Trwa ładowanie...
Zaloguj
Notowania
Przejdź na

Proces żołnierzy z Tomaszowa Maz. o niewykonanie rozkazu w Iraku

0
Podziel się:

Do pięciu lat pozbawienia wolności grozi
trójce sanitariuszy oskarżonych o odmowę wykonania rozkazu i
nieudzielenie pomocy podczas ostrzału konwoju w Iraku. W
poniedziałek Sąd Garnizonowy w Warszawie kontynuował proces
żołnierzy.

Do pięciu lat pozbawienia wolności grozi trójce sanitariuszy oskarżonych o odmowę wykonania rozkazu i nieudzielenie pomocy podczas ostrzału konwoju w Iraku. W poniedziałek Sąd Garnizonowy w Warszawie kontynuował proces żołnierzy.
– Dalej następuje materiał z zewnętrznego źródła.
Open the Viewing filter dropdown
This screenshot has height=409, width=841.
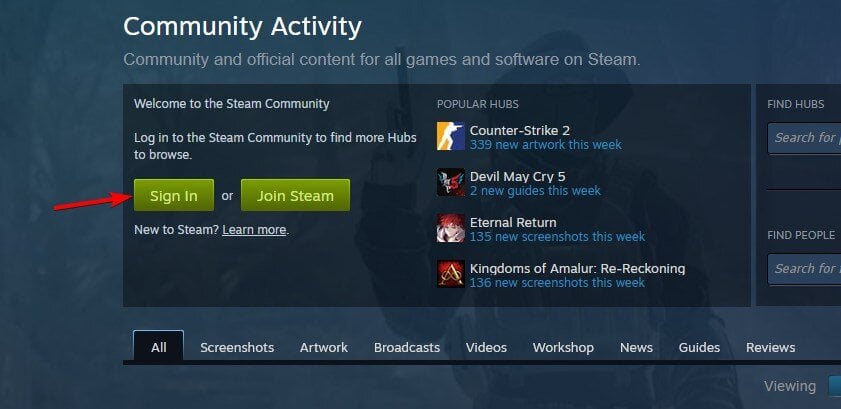click(x=835, y=386)
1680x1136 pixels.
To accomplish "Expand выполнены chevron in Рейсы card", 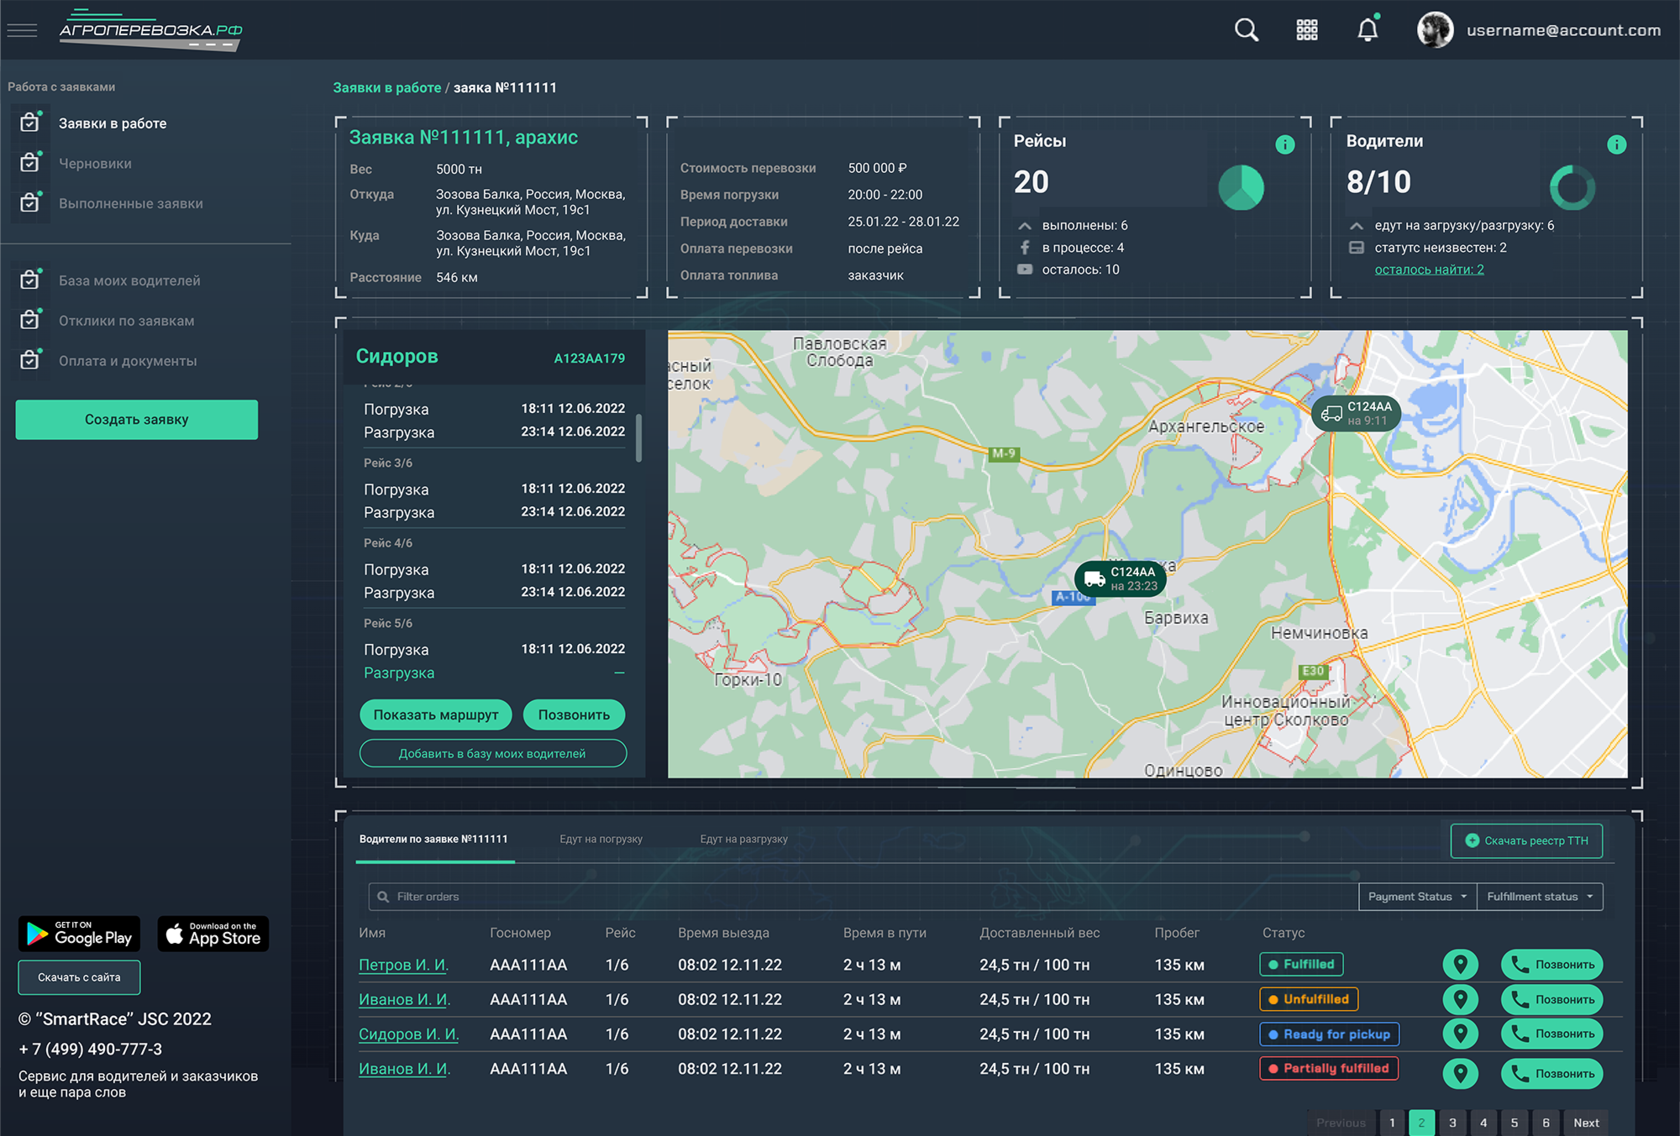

Sprawa dotyczy dwóch sanitariuszy i kierowcy sanitarki z konwoju, który 7 lutego ubiegłego roku wpadł w zasadzkę terrorystów w Iraku. Podczas ataku zginął st. szer. Piotr Nita.

Zdaniem prokuratury, oskarżeni podczas ataku, mimo rozkazu, nie wyszli z sanitarki, aby udzielić pomocy rannym kolegom i zabrać ciało zabitego. Według obrony, sanitariusze wykonywali polecenia przełożonych, a proces jest "komicznym sposobem na dyscyplinowanie wojska".

W poniedziałek sąd kontynuował przesłuchania żołnierzy, którzy jechali w zaatakowanym konwoju. Jeden z nich - kierowca wozu, który poruszał się za sanitarką, kpr. Marcin K., zeznał, że widział jak bezpośrednio po wybuchu miny-pułapki i rozpoczęciu ataku do sanitarki podbiegło dwóch żołnierzy. Uderzali oni w szyby pojazdu, żeby sanitariusze wysiedli. Jeden z podbiegających miał krzyczeć: "Ch..., wysiadajcie z karetki, bo potrzebna jest pomoc".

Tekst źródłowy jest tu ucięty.